• _What is required_
Entries follow. Return each line that contains the word "computer".

(Source data)
- Opening Delimiter -
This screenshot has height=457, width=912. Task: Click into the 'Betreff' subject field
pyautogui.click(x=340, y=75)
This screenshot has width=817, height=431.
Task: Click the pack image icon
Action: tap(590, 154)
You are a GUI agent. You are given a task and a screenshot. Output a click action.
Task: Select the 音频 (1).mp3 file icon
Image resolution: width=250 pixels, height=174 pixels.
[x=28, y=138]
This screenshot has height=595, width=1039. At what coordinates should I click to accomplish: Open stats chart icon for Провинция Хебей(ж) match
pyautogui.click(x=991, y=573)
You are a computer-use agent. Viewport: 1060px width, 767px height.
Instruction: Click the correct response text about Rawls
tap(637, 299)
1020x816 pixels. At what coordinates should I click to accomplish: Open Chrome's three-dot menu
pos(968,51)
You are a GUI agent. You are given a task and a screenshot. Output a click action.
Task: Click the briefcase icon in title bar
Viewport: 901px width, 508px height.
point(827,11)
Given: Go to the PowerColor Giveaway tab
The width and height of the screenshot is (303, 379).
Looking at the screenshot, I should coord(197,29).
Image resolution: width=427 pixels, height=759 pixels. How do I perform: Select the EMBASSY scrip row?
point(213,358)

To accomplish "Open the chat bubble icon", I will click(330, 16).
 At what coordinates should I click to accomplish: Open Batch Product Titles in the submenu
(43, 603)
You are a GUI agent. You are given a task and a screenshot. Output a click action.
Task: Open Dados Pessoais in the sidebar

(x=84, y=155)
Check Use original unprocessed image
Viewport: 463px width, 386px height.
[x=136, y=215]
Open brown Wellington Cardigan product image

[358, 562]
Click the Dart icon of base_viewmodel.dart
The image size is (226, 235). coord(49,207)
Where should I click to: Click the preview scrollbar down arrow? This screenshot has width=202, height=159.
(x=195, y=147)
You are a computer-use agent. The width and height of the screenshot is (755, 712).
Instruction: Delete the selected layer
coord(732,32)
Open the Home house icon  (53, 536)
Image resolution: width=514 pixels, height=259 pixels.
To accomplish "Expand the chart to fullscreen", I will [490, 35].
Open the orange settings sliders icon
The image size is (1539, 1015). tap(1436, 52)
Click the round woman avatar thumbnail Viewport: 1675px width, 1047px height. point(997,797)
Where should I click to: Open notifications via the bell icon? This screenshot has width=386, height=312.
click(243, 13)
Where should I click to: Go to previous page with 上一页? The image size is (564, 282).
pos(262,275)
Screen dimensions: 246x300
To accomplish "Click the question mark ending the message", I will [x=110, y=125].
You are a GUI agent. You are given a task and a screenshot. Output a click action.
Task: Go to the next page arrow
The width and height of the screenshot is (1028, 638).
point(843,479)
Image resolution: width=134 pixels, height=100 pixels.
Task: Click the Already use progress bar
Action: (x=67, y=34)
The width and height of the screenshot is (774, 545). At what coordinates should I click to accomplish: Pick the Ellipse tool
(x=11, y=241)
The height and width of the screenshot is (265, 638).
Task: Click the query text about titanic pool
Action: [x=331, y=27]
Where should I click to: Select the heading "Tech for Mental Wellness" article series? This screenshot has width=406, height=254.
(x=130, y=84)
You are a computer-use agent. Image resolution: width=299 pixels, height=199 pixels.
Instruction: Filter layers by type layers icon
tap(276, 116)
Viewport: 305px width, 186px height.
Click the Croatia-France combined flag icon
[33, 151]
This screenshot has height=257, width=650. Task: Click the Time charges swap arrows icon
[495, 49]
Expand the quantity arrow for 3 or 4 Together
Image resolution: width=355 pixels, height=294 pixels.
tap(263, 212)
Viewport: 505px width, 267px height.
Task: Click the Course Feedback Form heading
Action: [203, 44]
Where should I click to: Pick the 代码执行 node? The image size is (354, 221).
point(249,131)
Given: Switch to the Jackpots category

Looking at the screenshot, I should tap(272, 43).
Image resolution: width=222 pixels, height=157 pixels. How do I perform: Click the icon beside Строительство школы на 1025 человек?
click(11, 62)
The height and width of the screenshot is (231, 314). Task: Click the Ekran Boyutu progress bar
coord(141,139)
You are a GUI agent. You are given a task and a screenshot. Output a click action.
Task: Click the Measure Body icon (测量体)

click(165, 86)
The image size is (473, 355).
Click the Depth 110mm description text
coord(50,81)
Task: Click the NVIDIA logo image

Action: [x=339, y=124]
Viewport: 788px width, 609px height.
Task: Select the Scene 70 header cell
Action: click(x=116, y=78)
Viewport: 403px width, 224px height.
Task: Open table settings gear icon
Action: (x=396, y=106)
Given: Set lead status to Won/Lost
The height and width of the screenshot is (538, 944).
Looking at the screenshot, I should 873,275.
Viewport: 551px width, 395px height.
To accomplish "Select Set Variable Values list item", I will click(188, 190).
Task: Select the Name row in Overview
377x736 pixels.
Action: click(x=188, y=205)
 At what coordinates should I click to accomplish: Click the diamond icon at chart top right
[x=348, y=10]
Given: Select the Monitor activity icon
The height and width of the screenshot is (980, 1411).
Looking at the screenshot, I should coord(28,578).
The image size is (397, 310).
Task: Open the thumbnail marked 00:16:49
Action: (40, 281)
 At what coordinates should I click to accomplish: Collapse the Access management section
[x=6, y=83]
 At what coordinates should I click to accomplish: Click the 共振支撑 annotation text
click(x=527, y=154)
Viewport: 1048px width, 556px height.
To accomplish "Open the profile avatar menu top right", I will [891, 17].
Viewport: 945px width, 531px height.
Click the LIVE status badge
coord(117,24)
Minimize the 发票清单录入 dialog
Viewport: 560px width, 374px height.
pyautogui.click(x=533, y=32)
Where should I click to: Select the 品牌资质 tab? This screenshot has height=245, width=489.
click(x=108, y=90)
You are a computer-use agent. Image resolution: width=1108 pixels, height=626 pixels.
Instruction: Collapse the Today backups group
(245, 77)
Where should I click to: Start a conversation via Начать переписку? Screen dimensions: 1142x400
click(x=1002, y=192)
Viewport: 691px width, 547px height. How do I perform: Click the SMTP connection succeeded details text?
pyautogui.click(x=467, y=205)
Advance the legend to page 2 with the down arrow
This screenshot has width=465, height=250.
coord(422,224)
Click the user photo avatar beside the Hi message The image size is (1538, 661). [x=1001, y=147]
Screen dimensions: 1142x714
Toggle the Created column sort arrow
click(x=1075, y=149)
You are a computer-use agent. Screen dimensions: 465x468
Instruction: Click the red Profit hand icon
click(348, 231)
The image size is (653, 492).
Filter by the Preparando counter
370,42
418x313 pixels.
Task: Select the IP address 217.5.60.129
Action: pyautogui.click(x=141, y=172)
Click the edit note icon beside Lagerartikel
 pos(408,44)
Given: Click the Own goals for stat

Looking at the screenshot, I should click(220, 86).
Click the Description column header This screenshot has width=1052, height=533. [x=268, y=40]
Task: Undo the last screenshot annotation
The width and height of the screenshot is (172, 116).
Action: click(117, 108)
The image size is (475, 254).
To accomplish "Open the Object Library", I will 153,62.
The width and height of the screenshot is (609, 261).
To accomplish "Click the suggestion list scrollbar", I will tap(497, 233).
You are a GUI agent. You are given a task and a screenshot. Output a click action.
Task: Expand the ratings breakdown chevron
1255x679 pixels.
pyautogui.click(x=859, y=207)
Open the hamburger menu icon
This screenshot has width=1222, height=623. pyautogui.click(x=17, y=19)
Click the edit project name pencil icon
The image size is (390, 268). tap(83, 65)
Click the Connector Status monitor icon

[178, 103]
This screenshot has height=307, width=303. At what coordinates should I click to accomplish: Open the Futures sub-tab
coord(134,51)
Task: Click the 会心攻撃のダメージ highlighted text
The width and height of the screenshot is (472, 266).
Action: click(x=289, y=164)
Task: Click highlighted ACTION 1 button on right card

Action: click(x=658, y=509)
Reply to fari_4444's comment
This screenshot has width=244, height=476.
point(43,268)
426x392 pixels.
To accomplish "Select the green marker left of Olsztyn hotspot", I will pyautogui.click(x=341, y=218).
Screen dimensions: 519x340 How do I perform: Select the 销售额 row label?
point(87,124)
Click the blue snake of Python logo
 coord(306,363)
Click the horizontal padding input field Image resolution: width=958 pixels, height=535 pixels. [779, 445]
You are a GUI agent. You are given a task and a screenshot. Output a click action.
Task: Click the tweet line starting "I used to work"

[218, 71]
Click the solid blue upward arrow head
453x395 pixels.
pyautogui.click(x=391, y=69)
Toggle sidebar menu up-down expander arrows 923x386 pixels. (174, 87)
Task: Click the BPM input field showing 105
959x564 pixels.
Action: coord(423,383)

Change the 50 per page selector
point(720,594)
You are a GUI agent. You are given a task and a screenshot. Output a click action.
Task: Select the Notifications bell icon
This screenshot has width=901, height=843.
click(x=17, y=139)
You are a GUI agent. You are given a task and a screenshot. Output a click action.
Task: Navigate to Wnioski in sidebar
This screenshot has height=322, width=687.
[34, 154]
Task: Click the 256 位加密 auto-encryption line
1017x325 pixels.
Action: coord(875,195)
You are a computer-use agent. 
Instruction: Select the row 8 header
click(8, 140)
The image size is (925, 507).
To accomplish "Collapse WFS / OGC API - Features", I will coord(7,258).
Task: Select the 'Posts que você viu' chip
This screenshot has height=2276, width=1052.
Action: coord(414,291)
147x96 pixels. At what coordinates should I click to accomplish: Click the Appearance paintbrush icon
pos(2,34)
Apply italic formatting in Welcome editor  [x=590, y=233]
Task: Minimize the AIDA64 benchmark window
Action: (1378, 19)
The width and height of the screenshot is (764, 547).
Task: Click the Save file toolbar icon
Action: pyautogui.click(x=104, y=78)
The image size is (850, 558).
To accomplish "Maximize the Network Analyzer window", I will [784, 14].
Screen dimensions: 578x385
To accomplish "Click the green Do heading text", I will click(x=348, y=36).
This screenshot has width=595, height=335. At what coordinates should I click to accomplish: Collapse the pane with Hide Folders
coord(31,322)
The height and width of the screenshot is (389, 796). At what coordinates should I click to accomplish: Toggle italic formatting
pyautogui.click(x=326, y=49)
- Closing Delimiter -
• _Response below_
You are a computer-use agent. Viewport: 1060px width, 767px height.
You are a computer-use agent. The width and height of the screenshot is (755, 712).
You are a computer-use agent. Image resolution: width=299 pixels, height=199 pixels.
You are a computer-use agent. Image resolution: width=1108 pixels, height=626 pixels.
You are a computer-use agent. Screen dimensions: 465x468
You are a computer-use agent. 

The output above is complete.